A chimeric tRNA(Lys3)-ribozyme inhibits HIV replication following virion assembly.

Co-localization of ribozymes with their appropriate target is one method utilized to increase their effectiveness in vivo. Effective antiviral ribozymes will likely rely on mechanisms which direct the ribozyme to the genomic or subgenomic RNAs. Exploiting the fact that a specific host cellular tRNA primer is bound by viral proteins and co-packaged with viral genomes in newly synthesized virions, ribozymes were fused to the 3'-terminus of tRNA(Lys3) in an attempt to direct their activity to cleave the HIV-1 genome. This chimeric ribozyme is catalytically active in vitro, and is efficiently recognized and bound by HIV-1 reverse transcriptase with affinities similar to tRNA(Lys3).
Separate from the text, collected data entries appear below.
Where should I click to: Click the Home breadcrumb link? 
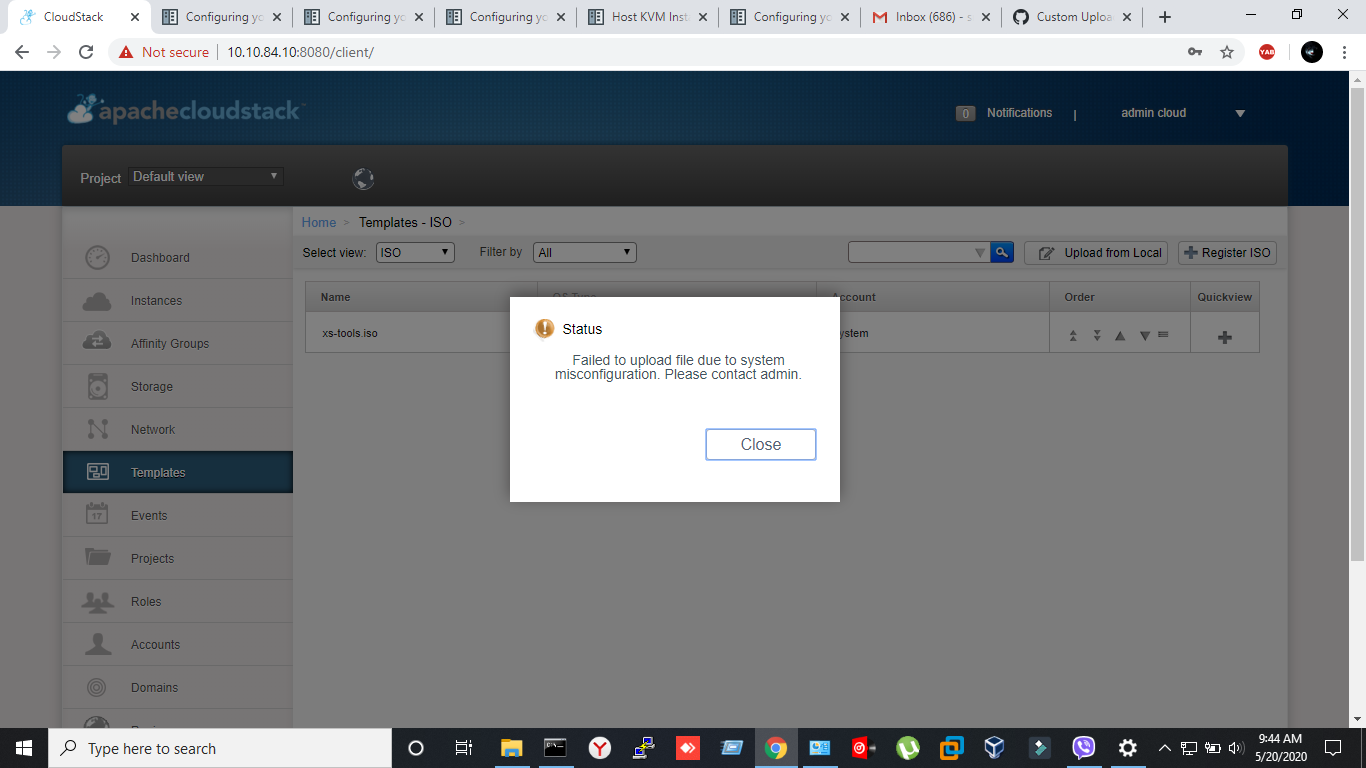318,222
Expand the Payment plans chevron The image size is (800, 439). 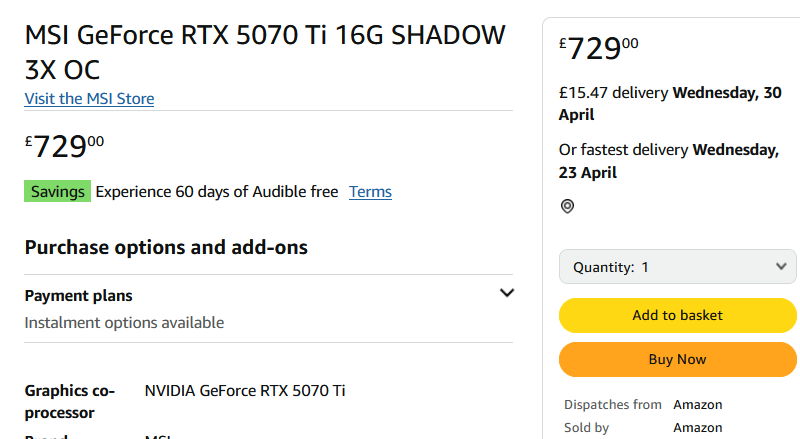coord(507,293)

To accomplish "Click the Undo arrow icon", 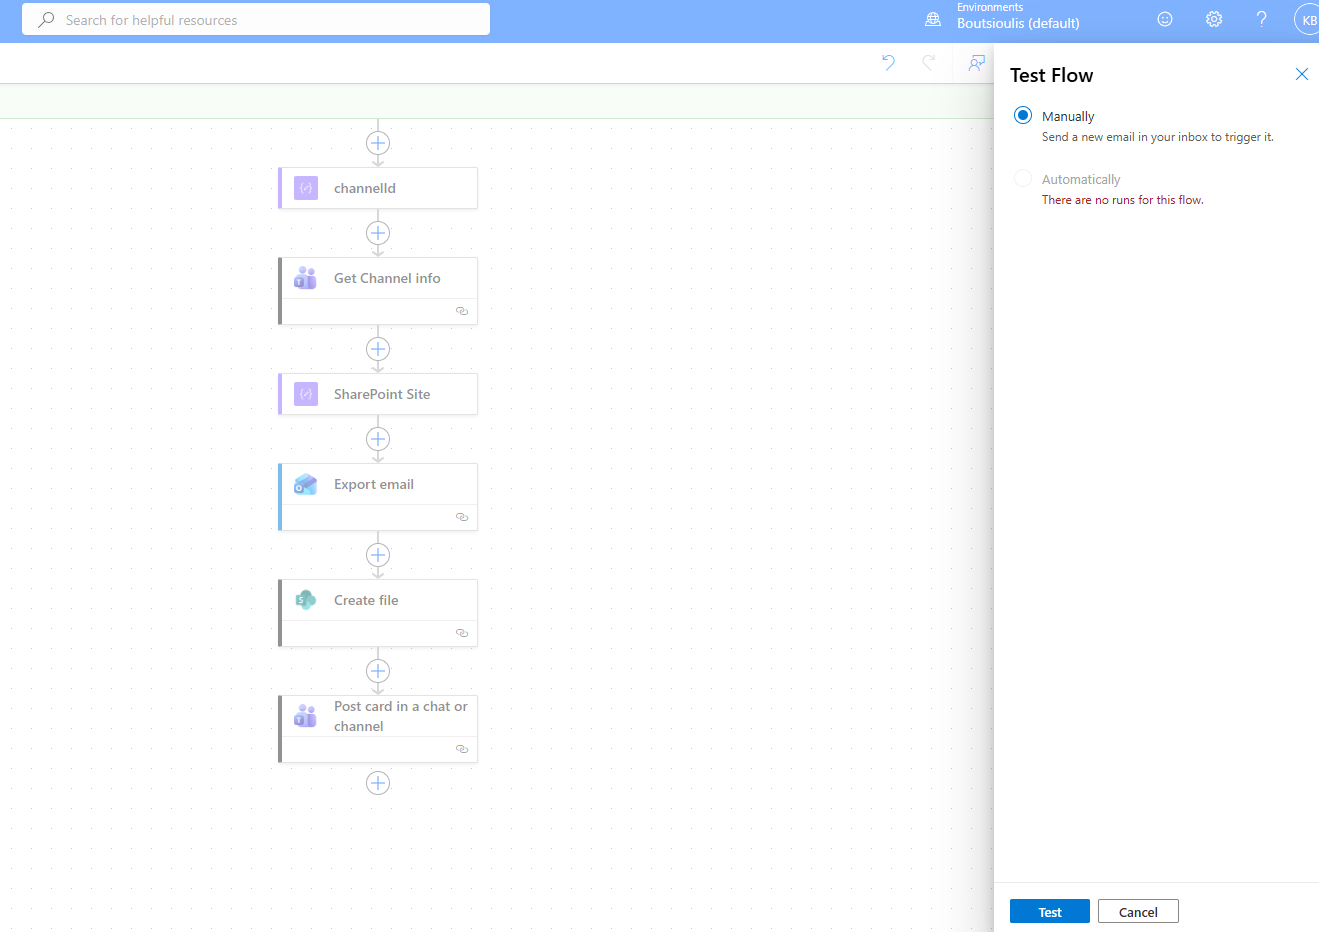I will (x=888, y=63).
The intragenic RNA polymerase III promoter entity of the tRNA allows for high levels of expression of the tRNA-RBZ and the preferential localization of transcript within the cytoplasm in transfected cells. This ribozyme was effective in reducing the infectivity of a viral stock which was produced from transiently transfected cells bearing the chimeric gene. These results demonstrate the feasibility of using tRNAs as a means of co-localizing ribozymes with their viral genomic RNA targets. The possibility exists to fuse stable RNAs to ribozymes as a means of increasing their stability and localizing them to their appropriate target sites.